В России она остро почувствовала иную пространственную среду и стала осваивать ее в небольших по формату, но заметных работах, вступая в диалоги с различными мастерами. Например, в маленькой работе «Бесконечный поцелуй» (1994) художница отрабатывала красный цвет в сочетании с другими и, прежде всего, белым. В то же время вела свой разговор с Малевичем. Здесь можно вспомнить о картине «Супрематизм (с восемью прямоугольниками)». В восприятии этой картины зритель не найдет точки опоры в своем конкретном жизненном опыте, но он может задуматься о гармонии, рождающейся из сложного ритма соотношений простейших форм. Вот он, главный посыл Малевича – мир как ощущение вне образа идеи.
У идеи Элиде образ есть всегда, и «Бесконечный поцелуй» ‒ яркий тому пример. Идея выражена простейшими средствами – красный треугольник и фрагмент красного прямоугольника соприкоснулись углами, образовав еще один треугольник – белый. Эти простейшие средства, как и название картины (абстрактное и в то же время конкретное), вызывают волны ассоциаций – здесь можно размышлять о любви как лирическом чувстве и как высшем даре человеку, благодаря которому не угасает жизнь на земле и мало ли о чем можно задуматься, созерцая этот бесконечный поцелуй.
Минимализм средств касается не только формы, но и цвета. Для Элиде цвет – основное выразительное средство с первых самостоятельных шагов. В России колорит ее картин стал строиться на проникновении одного цвета в другой, их тонком сцеплении на холсте. Сочетание красного с белым приобретает для нее особенное значение, что исходит от впечатлений самой природной среды и, конечно, иконописи. Итальянку поразили красные гроздья рябины на фоне белого снега; она увидела в этом невероятную красоту и одновременно лирическую грусть.
Элиде говорит, что жизнь в другой стране, другой культуре обогащает, раздвигает границы мира как внешнего, так и внутреннего, помогает понять сущностные аспекты разных культур. Никто не станет оспаривать подобное утверждение, но есть одно маленькое «но» – надо суметь войти в пространство другой культуры и впустить ее в себя. Элиде это удалось, и она точно определяет разницу между итальянской и русской культурой прежде всего в понимании пространства; для итальянца важно внешнее пространство – он легко выходит в него, для русского важнее внутреннее пространство. Такое простое, на первый взгляд, разграничение особенностей двух культур, на самом деле объясняет многие свойства искусства этих стран.

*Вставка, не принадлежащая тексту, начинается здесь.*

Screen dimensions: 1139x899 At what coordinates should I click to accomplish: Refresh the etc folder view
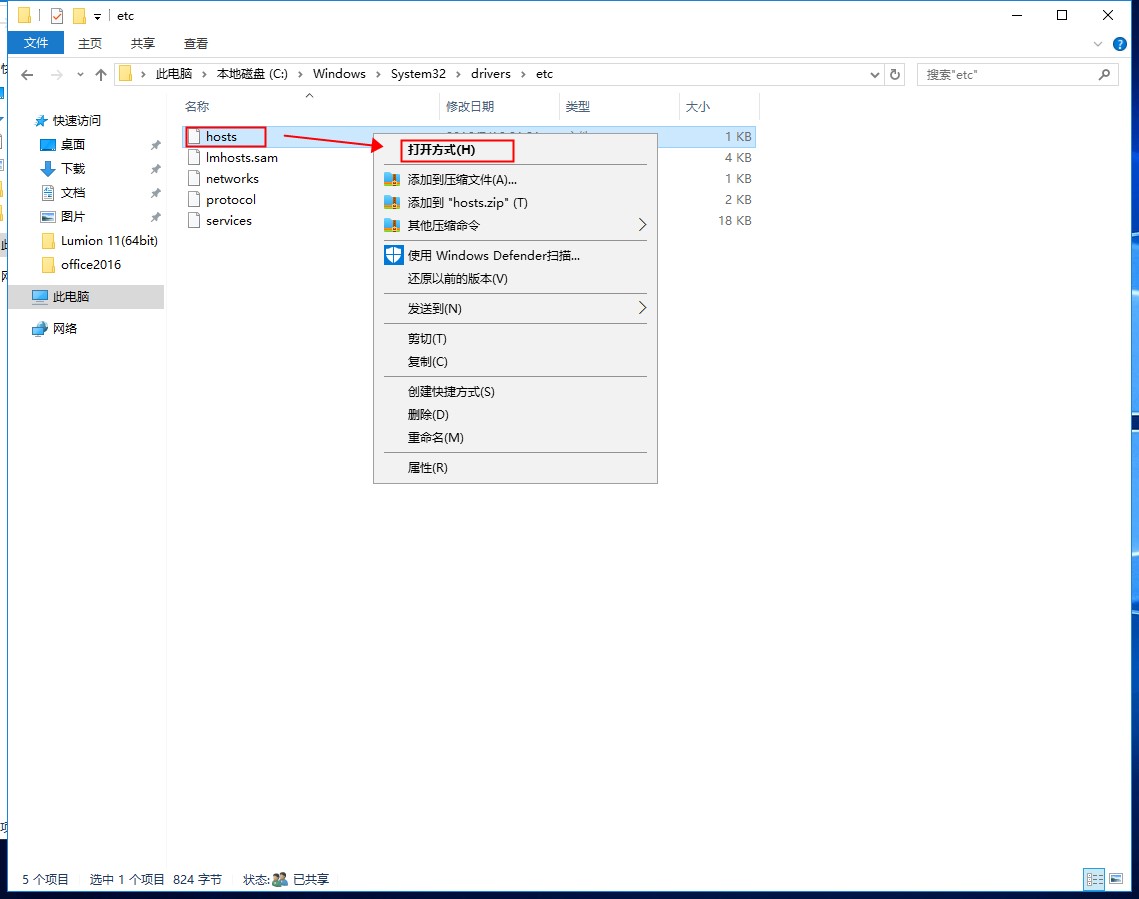[x=895, y=74]
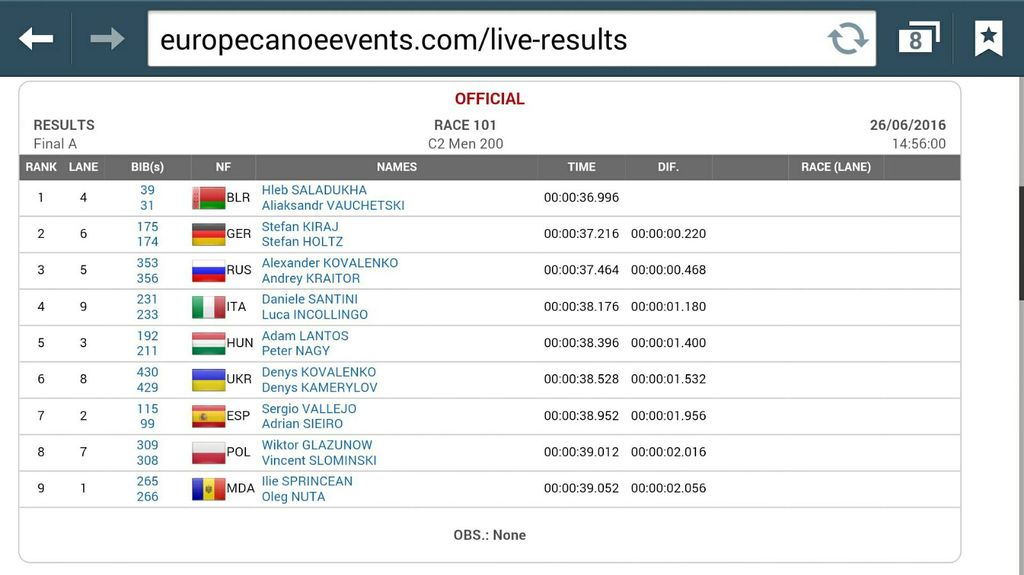The width and height of the screenshot is (1024, 575).
Task: Reload the page with refresh icon
Action: point(848,39)
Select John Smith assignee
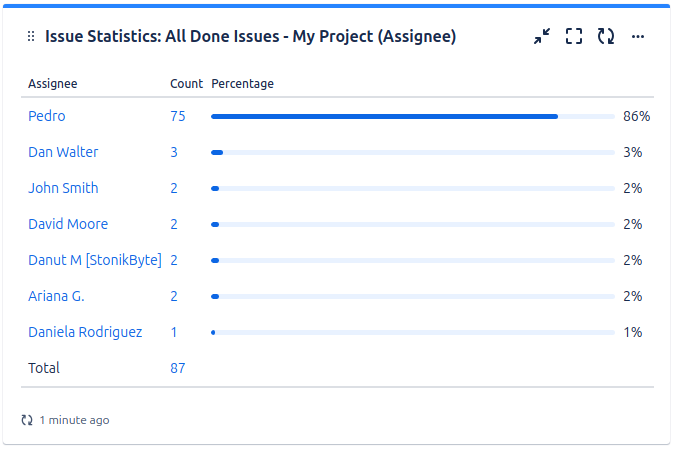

Битва за перспективу в итальянском искусстве, длившаяся не одно столетие, наверное, была вызвана не только историческими, социальными и другими причинами, которые глубоко исследованы. Возможно, именно желание выйти в окружающую среду, понять ее и увидеть себя, человека, в этом пространстве и оказалось движущим стимулом в осмыслении прямой линейной перспективы. Даже портреты в эпоху Возрождения, как правило, пишут на фоне какого-либо внешнего пространства – будь то интерьер или пейзаж. В то время как движущее начало в русской иконописи – внутреннее сосредоточение и обращение от пространства дольнего к пространству горнему.

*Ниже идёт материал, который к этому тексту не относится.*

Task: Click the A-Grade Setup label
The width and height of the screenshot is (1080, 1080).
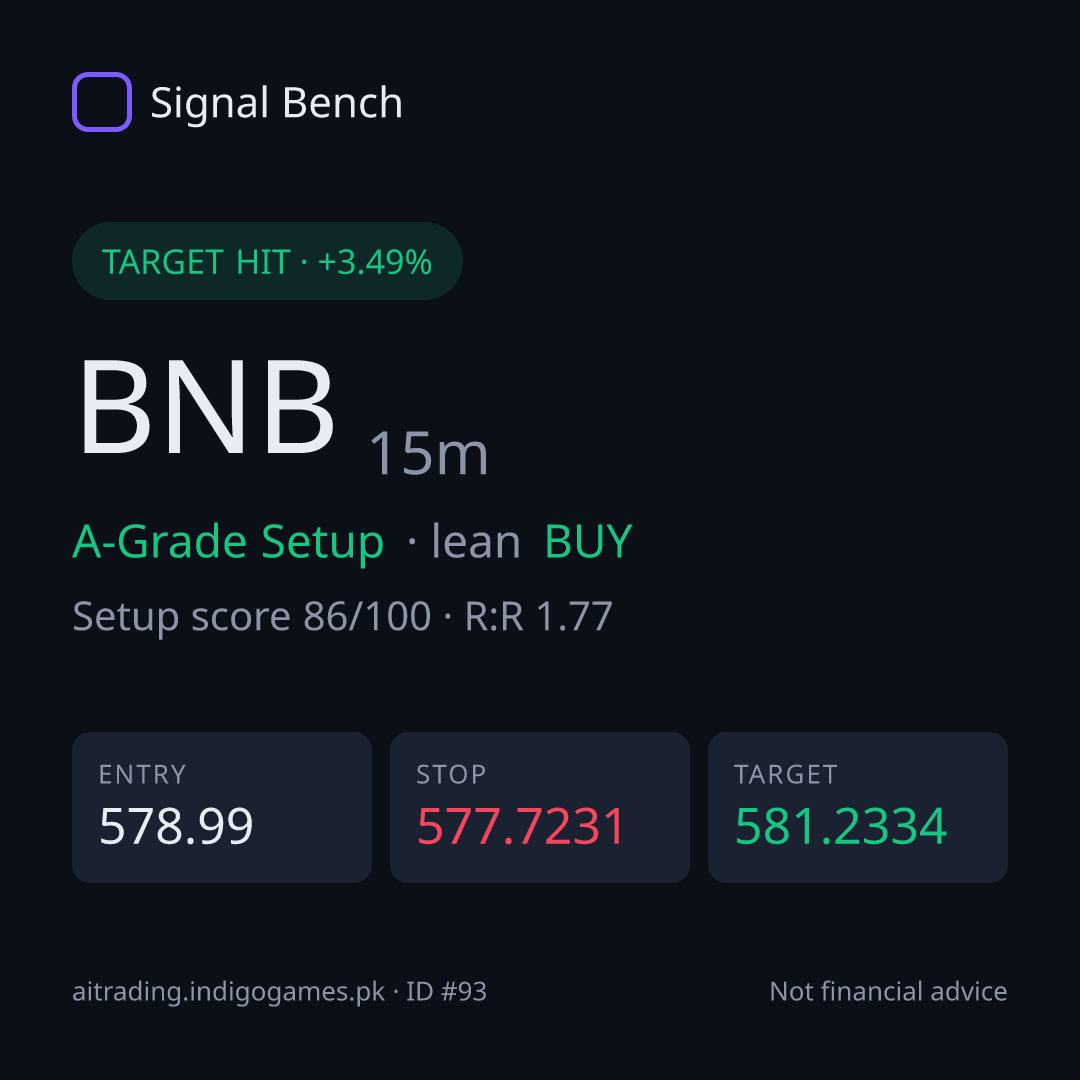Action: 228,542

Иконопись не оставила Элиде равнодушной, как и многих европейских мастеров. Суровое и торжественное звучание красных фонов новгородских икон глубоко взволновало художницу. И неслучайно «Красная зима» была написана на красном фоне; впоследствии фоны в ее работах часто будут цветными.
Еще во Флоренции Элиде познакомилась с трудами Павла Флоренского (почти все его наследие переведено на итальянский язык). Обоснование обратной перспективы, духовной сути иконного образа, данное Флоренским, уже тогда было осмыслено, но в России теоретические представления приобрели реальную почву в самих произведениях иконописи. Это и музейные коллекции, и поездки в Псков, оказавшие на Элиде огромное влияние, что будет по-разному проявляться в ее творчестве.
С одной стороны, суровая простота иконных образов новгородской и псковской школ, с другой – изящество и тонкость письма Андрея Рублева привлекают в равной мере. Главный магнит – точно найденные, «отлитые» временем способы выражения мира горнего. На этом этапе приобретает зримую ясность размышление Павла Флоренского о соотношении двух миров – видимого и невидимого, дольнего и горнего, а, главное, об их границе не только в богословском контексте, но и в художественном творчестве. Понятие границы видимого и невидимого для Кабасси особенно важно, она неустанно ищет возможность выразить пограничное состояние двух миров в своем творчестве. В работах 1993 года появляется тема прохождения сквозь предмет или явление «Сквозь дерево» (1993), сквозь – это уже пересечение границы.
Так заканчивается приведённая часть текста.